Filter the entries, keeping every line with the string "resolution".

Segment Start: Entries provided

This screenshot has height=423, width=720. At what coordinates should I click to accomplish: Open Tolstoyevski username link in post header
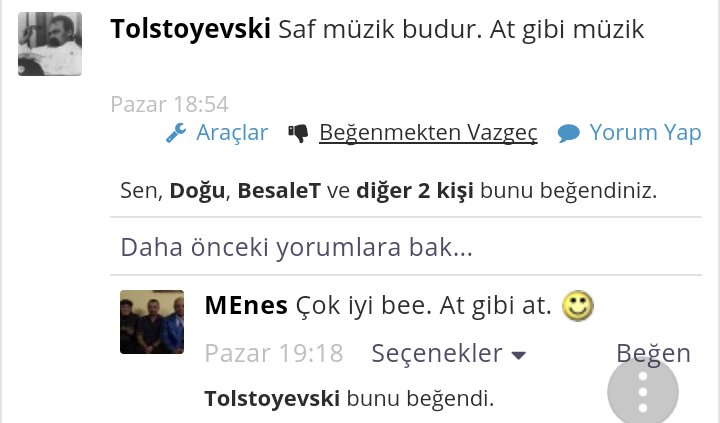[x=190, y=30]
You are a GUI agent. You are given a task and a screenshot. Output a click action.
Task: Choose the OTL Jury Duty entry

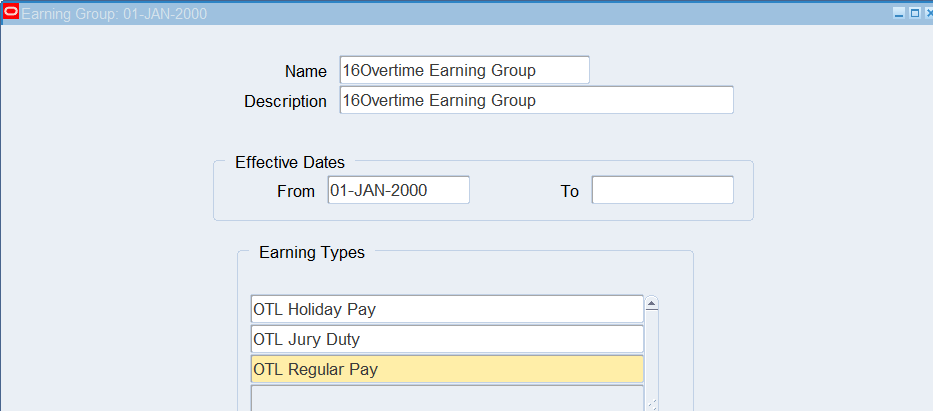[x=447, y=339]
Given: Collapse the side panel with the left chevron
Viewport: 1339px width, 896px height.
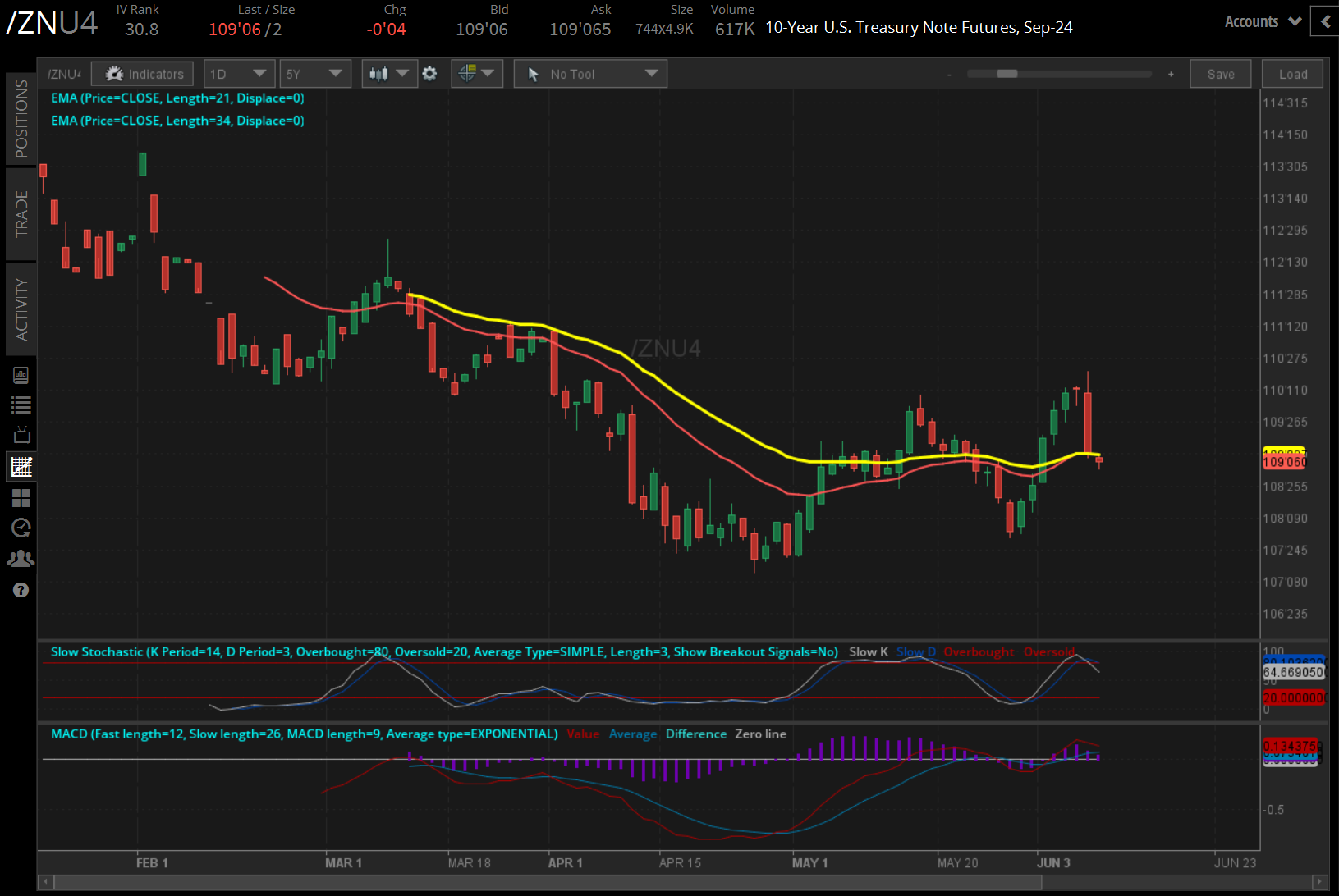Looking at the screenshot, I should click(x=1325, y=22).
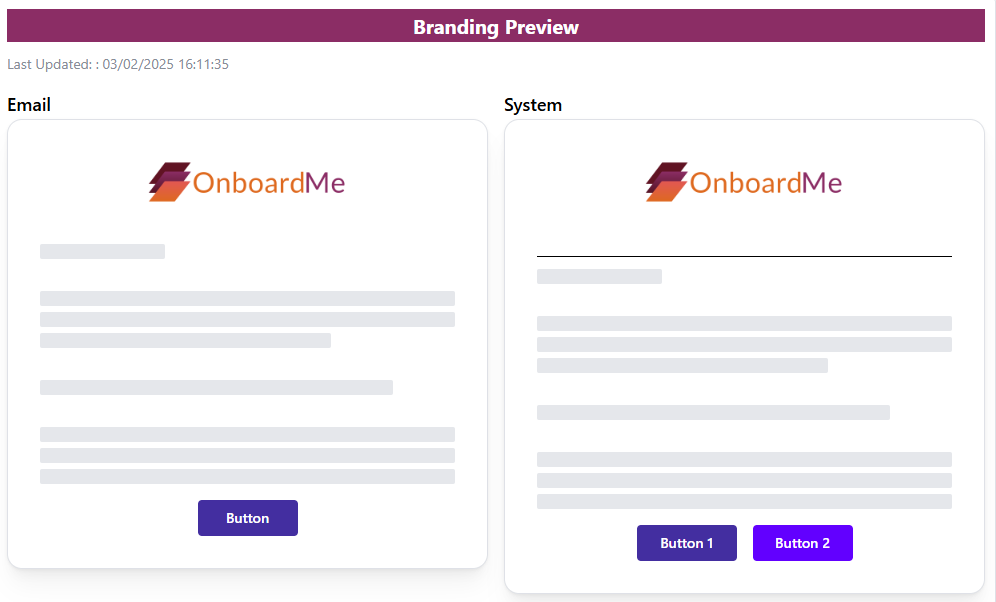Click the horizontal divider line in System preview
Viewport: 996px width, 602px height.
click(x=744, y=256)
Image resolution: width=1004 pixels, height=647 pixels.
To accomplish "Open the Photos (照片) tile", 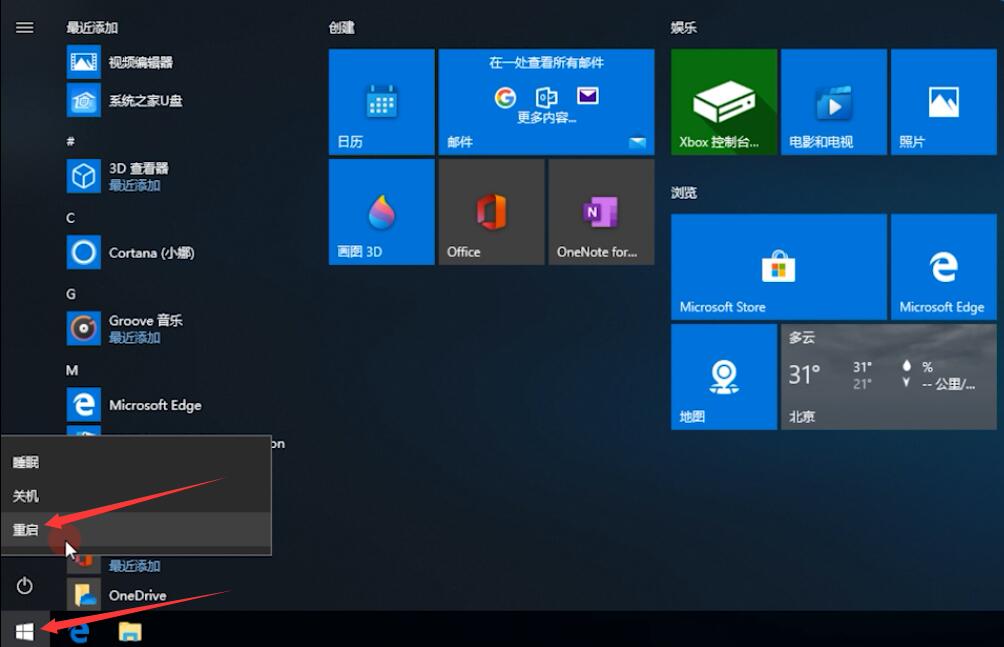I will 943,102.
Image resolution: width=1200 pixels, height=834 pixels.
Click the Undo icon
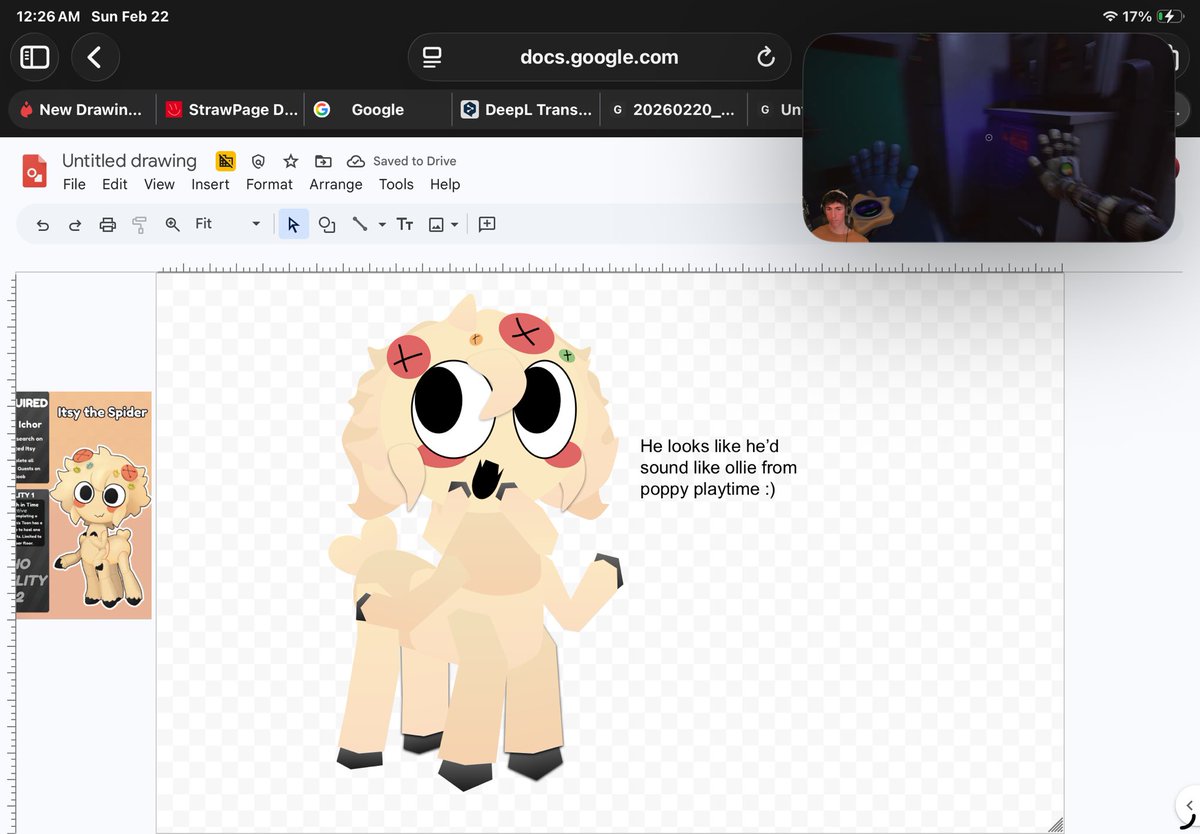(x=42, y=224)
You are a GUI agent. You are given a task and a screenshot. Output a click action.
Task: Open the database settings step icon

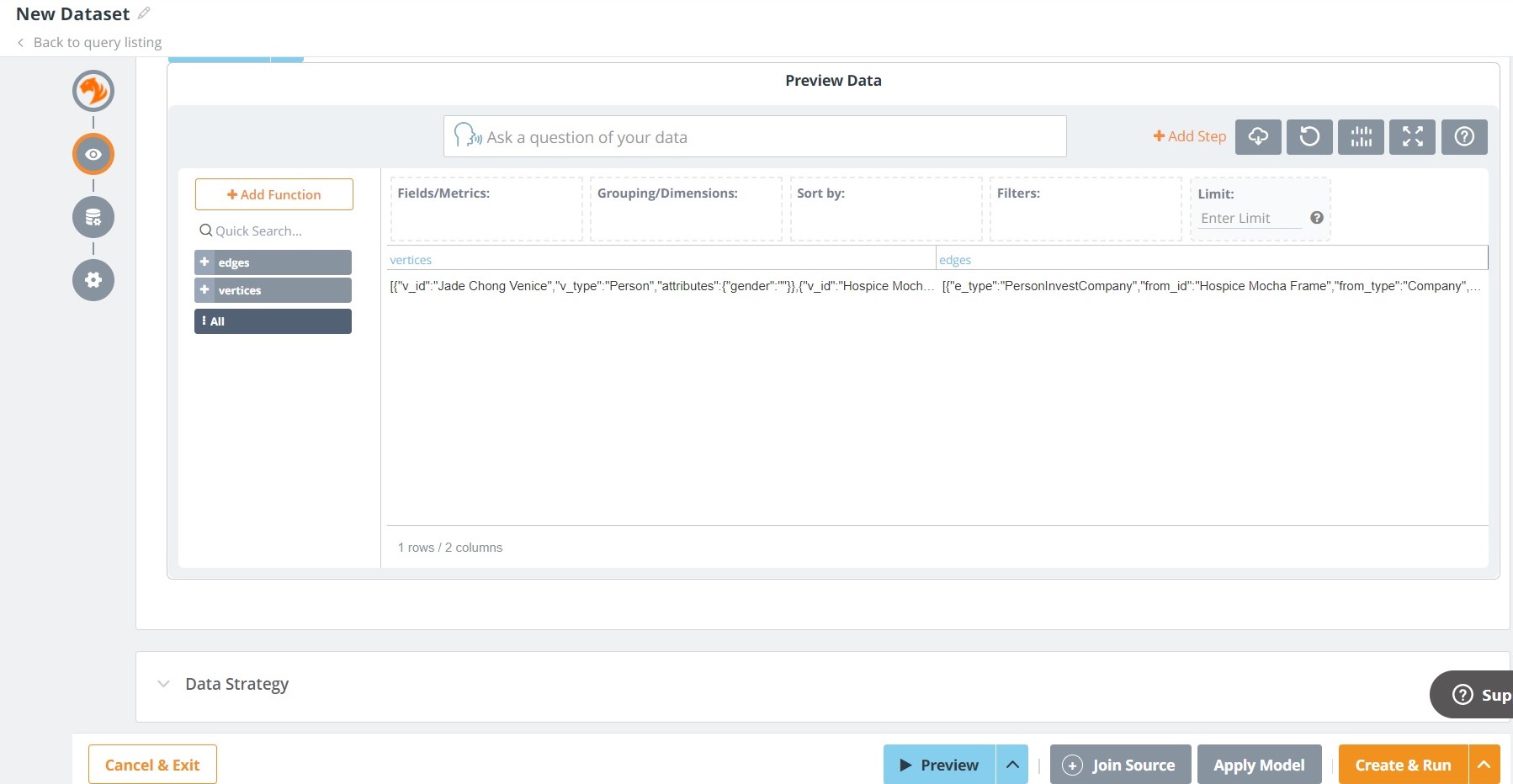[x=93, y=217]
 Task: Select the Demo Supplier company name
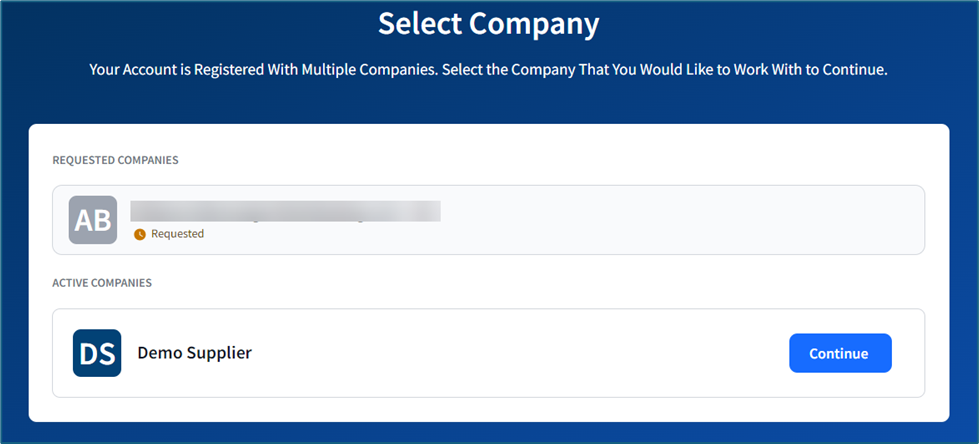[194, 353]
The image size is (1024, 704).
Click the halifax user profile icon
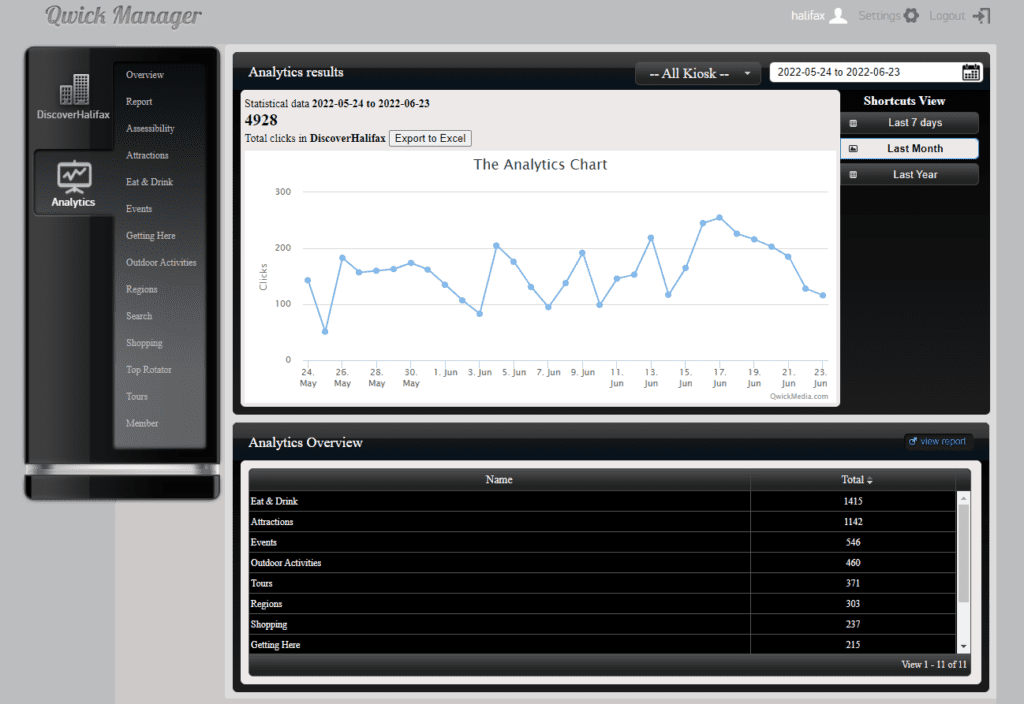839,15
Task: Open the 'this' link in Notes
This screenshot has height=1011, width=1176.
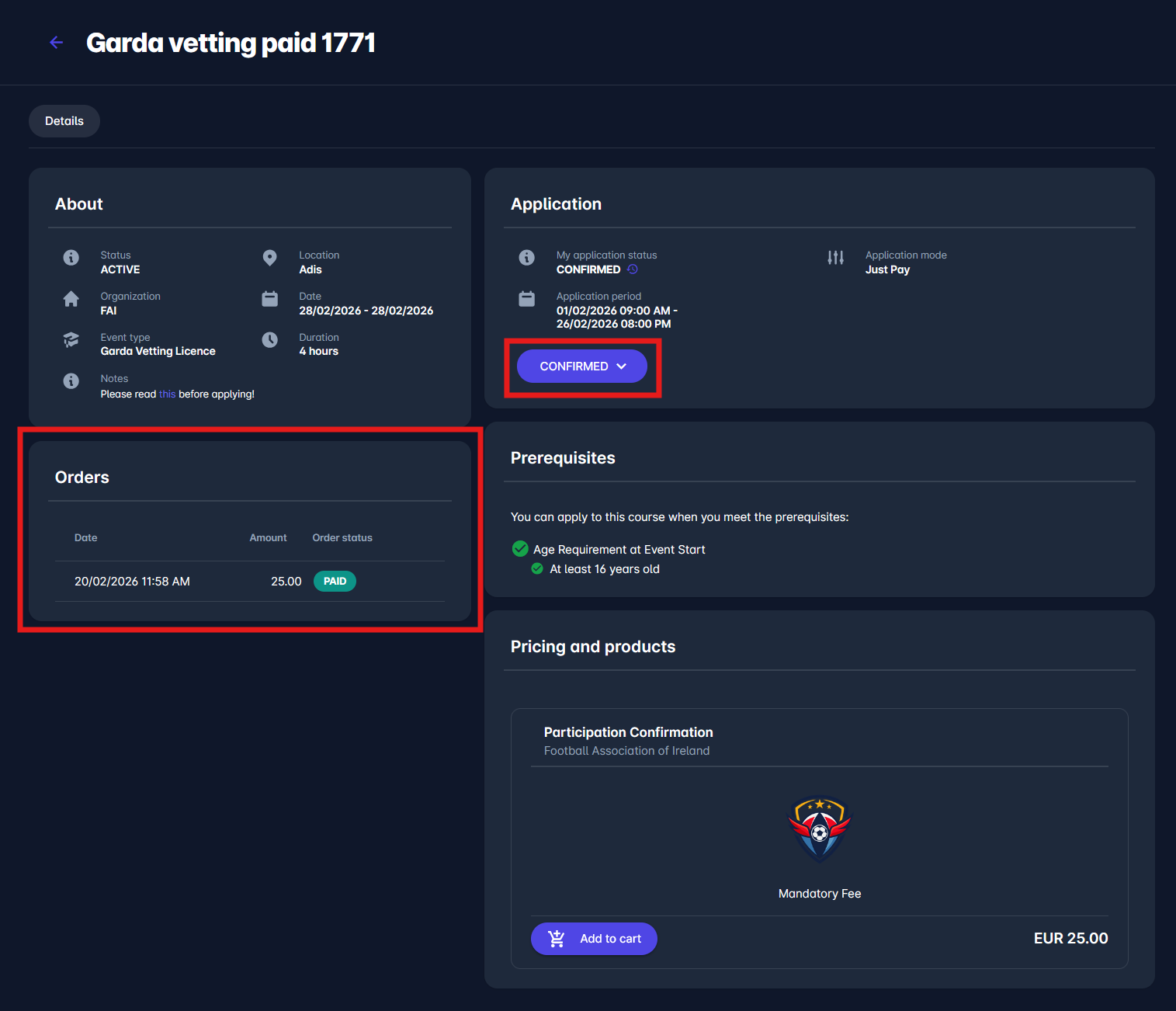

Segment End: Entries provided

**Result:**
Image resolution: width=1004 pixels, height=647 pixels.
Image resolution: width=1200 pixels, height=834 pixels.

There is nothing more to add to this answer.